Short introduction to the Precision Time Protocol (PTP)

Short introduction to the Precision Time Protocol (PTP)

Today’s industrial systems are no longer isolated solutions, they operate in a realm where many machines and components on a shop floor as well as all over the world are connected as part of a large production network. This poses a number of challenges for machine manufacturers and plant operators, one of them being the precise synchronization of devices within such distributed systems.

Precision timing is important in industries that rely on processes where many machines closely interact according to coordinated time schedule.

Precision timing is important in industries that rely on processes where many machines closely interact according to coordinated time schedule.

The Precision Time Protocol (PTP) helps to ensure accurate timing throughout the network. Why is clock synchronization important? Picture an automotive factory with a long line of assembly robots, each of which is responsible for adding a specific part to the car as it is manufactured.
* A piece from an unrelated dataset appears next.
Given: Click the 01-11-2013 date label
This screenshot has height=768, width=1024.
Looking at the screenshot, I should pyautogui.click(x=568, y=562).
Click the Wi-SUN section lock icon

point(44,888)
In an assembly line, the product is moved forward in exactly timed increments along the line and the placement of the parts may be dependent on each other (e.g. the window can only be inserted once a doorframe has been added). This is where PTP helps ensure that the timing of the robots is synchronized, so that they can seamlessly operate with each other. However, other industries also make use of PTP for monitoring and protocolling their processes and in the evaluation and analysis of data and systems in order to increase the efficiency of their equipment and or predictions.

Steffen Schmidt-Evers, Senior Key Account Manager Deterministic Ethernet, TTTech Industrial

We sat down with Steffen Schmidt-Evers, Senior Key Account Manager Deterministic Ethernet, TTTech Industrial to find out more about the PTP and its use cases.

What is the PTP and how does it work?

The PTP is an IEEE/IEC standardized protocol used for highly accurate distribution of time across packet networks.  PTP defines the exchange of messages between the nodes of a packet network that enable the synchronization of  the network’s clocks. Put in highly simplified terms, PTP works by sending a message from a master clock (i.e. the most accurate clock in the network) to all other clocks (the “slave clocks”) that  tells the slave clocks what time it is at the master clock, so the slave clocks can adjust their time to that of the master clock.

What is the difference between PTP and the Network Time Protocol (NTP)?

The main difference is in the accuracy that can be achieved and the use case. While NTP solutions are used in WAN application and achieve millisecond-level synchronization, PTP networks are used in LAN applications and aim to achieve nanosecond- or even picosecond-level synchronization. The accuracy of NTP is good enough for many commercial and industrial network applications. However, for applications requiring higher levels of accuracy, PTP is the right choice.

Can you name an example for applications that require high accuracy and thus use PTP?

PTP is used in many industries, for example manufacturing, telecommunications, and the energy sector. Examples of manufacturing use cases are the automotive industry, where PTP enables precise synchronization of robots in assembly lines and the printing industry where it ensures exact color distribution. In telecommunications, specialized PTP profiles (ITU-T profiles) are utilized for accurate synchronization of frequencies and phases over packet-like 2G/3G/4G base stations as well as LTE networks. The energy sector also needs precise and reliable controlling to ensure safety and seamless operation in power generation, electricity distribution and smart grid networks. In these applications, PTP is used with its standard or several special power profiles (for example the Power Utility Profile IEC/IEEE 61850-9-3). PTP is also used more and more frequently in professional audio and video equipment to increase transmission accuracy.

Can you tell us more about TTTech Industrial’s expertise in this field?

TTTech Industrial operates under the umbrella of TTTech Group, a leading provider of safe networked computing platforms. It is a leading expert in HSR/PRP and TSN technology. HSR/PRP (High-availability Seamless Redundancy / Parallel Redundancy Protocol) are network protocols for Ethernet that provide seamless failover[1] against failure of any single network component. TSN (Time Sensitive Networking) is an extension of IEEE Ethernet with the goal to provide deterministic connectivity[2] through IEEE 802 networks, i.e. guaranteed packet transport with bounded latency, low packet delay variation, and low packet loss. Both technologies use PTP for the precise time synchronization of all nodes within a network. For this reason, TTTech Industrial developed its own PTP technology inhouse and has been using it in customer projects for more than 10 years.

Please introduce TTTech Industrial’s PTP offering.

TTTech Industrial provides its PTP stack as part of the software package for its HSR/PRP and TSN solutions. This PTP stack is provided as binary software, optimized, tested, and verified for the corresponding TSN and HSR/PRP reference setups. Customers who want to use this stack in systems beyond the offered IP, TTTech Industrial offers the PTP stack as source code product with a one-time license model and optional maintenance.

In case a network component fails, the system automatically switches to a second “standby” component to ensure seamless – i.e. continued – operation.
Deterministic connectivity of network components ensures that messages are sent and received reliably at scheduled/pre-defined times.